Job> Can you put the records into a numbered list, from their first line through the line containing "Looking at the screenshot, I should 589,424.", both included, with blank lines left out?
═════ Records provided
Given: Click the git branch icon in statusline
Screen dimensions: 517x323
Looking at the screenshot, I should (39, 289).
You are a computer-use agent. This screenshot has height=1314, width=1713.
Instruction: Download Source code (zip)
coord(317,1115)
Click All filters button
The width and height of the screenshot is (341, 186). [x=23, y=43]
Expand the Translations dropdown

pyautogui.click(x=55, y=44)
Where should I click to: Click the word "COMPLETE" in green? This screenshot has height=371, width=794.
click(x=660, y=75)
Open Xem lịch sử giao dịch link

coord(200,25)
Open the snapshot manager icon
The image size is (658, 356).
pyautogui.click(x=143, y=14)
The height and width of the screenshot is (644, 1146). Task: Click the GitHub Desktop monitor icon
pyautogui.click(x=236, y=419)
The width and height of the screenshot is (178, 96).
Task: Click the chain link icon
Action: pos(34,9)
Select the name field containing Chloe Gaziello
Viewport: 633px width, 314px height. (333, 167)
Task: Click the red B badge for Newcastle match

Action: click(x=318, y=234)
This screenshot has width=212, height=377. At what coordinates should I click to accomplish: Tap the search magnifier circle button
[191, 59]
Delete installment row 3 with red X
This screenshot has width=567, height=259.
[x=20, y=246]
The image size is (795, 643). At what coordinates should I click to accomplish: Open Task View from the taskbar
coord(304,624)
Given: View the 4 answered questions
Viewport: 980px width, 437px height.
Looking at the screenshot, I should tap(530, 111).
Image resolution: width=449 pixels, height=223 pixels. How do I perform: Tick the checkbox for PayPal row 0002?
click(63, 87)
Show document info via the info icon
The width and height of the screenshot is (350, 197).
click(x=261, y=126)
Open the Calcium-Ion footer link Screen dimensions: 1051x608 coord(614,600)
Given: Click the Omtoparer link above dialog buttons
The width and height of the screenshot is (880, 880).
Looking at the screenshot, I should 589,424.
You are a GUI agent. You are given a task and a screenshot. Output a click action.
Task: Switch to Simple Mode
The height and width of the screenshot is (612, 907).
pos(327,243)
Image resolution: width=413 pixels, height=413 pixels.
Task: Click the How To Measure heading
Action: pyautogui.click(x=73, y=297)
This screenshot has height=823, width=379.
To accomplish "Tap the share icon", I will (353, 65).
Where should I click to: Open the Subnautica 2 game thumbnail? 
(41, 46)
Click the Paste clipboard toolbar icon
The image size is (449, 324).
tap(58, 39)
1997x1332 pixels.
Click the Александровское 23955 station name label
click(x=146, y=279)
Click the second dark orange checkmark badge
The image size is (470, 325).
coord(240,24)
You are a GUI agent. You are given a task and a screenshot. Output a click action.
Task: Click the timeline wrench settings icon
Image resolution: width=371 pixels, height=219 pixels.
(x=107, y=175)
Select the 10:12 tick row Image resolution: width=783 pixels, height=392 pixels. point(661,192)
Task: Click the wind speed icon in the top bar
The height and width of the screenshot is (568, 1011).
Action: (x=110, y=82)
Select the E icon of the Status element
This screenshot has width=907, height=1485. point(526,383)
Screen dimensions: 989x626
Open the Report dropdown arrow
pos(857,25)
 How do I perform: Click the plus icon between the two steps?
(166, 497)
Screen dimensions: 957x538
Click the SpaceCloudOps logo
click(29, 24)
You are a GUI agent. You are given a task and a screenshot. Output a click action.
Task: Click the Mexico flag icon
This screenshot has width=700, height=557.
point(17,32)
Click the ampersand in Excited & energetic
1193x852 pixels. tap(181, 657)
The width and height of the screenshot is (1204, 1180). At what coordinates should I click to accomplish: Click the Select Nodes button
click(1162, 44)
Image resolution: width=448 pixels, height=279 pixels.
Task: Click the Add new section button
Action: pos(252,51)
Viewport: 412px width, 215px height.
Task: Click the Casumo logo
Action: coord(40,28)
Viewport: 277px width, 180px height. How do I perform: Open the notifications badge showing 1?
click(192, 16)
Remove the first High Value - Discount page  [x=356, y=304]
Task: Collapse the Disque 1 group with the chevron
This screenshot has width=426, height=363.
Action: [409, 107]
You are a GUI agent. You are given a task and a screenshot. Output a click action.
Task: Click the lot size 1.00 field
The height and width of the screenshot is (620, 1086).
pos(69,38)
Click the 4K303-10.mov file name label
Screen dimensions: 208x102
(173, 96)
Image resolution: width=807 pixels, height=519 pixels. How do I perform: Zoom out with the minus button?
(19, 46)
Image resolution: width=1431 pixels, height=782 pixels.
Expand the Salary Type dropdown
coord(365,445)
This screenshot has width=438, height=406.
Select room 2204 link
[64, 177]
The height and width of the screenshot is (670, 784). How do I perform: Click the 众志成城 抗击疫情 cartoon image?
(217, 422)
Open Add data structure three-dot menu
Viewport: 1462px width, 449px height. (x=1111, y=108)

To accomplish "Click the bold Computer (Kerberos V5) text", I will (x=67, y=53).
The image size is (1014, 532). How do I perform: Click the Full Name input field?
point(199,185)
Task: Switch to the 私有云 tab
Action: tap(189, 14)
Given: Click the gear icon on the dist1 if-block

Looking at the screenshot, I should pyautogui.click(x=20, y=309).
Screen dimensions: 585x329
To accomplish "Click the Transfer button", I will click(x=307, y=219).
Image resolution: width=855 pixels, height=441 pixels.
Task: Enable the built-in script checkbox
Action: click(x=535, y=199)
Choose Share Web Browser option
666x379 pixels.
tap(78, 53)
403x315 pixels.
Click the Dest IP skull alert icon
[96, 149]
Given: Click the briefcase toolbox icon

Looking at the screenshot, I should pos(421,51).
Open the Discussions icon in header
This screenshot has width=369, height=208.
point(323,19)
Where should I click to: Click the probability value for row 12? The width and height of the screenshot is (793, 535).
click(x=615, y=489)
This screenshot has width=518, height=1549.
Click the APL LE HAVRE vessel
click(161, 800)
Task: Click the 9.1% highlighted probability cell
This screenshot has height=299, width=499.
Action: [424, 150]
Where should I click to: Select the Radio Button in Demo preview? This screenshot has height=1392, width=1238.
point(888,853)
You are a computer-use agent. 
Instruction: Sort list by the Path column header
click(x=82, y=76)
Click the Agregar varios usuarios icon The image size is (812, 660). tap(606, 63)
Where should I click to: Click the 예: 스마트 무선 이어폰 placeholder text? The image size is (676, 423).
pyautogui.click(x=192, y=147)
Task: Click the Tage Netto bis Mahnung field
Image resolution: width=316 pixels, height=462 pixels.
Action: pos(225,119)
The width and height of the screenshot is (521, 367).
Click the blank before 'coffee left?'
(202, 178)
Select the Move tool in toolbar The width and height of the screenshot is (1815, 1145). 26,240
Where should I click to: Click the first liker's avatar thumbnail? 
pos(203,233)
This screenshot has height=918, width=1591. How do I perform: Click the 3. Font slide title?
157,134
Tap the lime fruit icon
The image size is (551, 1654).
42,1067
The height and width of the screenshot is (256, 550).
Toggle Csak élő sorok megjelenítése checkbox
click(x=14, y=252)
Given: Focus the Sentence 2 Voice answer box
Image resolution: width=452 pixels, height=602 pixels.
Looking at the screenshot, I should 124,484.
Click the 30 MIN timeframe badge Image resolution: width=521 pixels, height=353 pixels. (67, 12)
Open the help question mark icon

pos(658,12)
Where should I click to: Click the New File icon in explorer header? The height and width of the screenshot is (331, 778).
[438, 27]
══════════
The result>
1. Given: Click the git branch icon in statusline
2. Screen dimensions: 517x323
3. Looking at the screenshot, I should (39, 289).
4. You are a computer-use agent. This screenshot has height=1314, width=1713.
5. Instruction: Download Source code (zip)
6. coord(317,1115)
7. Click All filters button
8. The width and height of the screenshot is (341, 186). [x=23, y=43]
9. Expand the Translations dropdown
10. pyautogui.click(x=55, y=44)
11. Where should I click to: Click the word "COMPLETE" in green? This screenshot has height=371, width=794.
12. click(x=660, y=75)
13. Open Xem lịch sử giao dịch link
14. coord(200,25)
15. Open the snapshot manager icon
16. The image size is (658, 356).
17. pyautogui.click(x=143, y=14)
18. The height and width of the screenshot is (644, 1146). Task: Click the GitHub Desktop monitor icon
19. pyautogui.click(x=236, y=419)
20. The width and height of the screenshot is (178, 96).
21. Task: Click the chain link icon
22. Action: pos(34,9)
23. Select the name field containing Chloe Gaziello
24. Viewport: 633px width, 314px height. (333, 167)
25. Task: Click the red B badge for Newcastle match
26. Action: click(x=318, y=234)
27. This screenshot has width=212, height=377. At what coordinates should I click to accomplish: Tap the search magnifier circle button
28. [191, 59]
29. Delete installment row 3 with red X
30. This screenshot has width=567, height=259.
31. [x=20, y=246]
32. The image size is (795, 643). At what coordinates should I click to accomplish: Open Task View from the taskbar
33. coord(304,624)
34. Given: View the 4 answered questions
35. Viewport: 980px width, 437px height.
36. Looking at the screenshot, I should tap(530, 111).
37. Image resolution: width=449 pixels, height=223 pixels. How do I perform: Tick the checkbox for PayPal row 0002?
38. click(63, 87)
39. Show document info via the info icon
40. The width and height of the screenshot is (350, 197).
41. click(x=261, y=126)
42. Open the Calcium-Ion footer link Screen dimensions: 1051x608 coord(614,600)
43. Given: Click the Omtoparer link above dialog buttons
44. The width and height of the screenshot is (880, 880).
45. Looking at the screenshot, I should 589,424.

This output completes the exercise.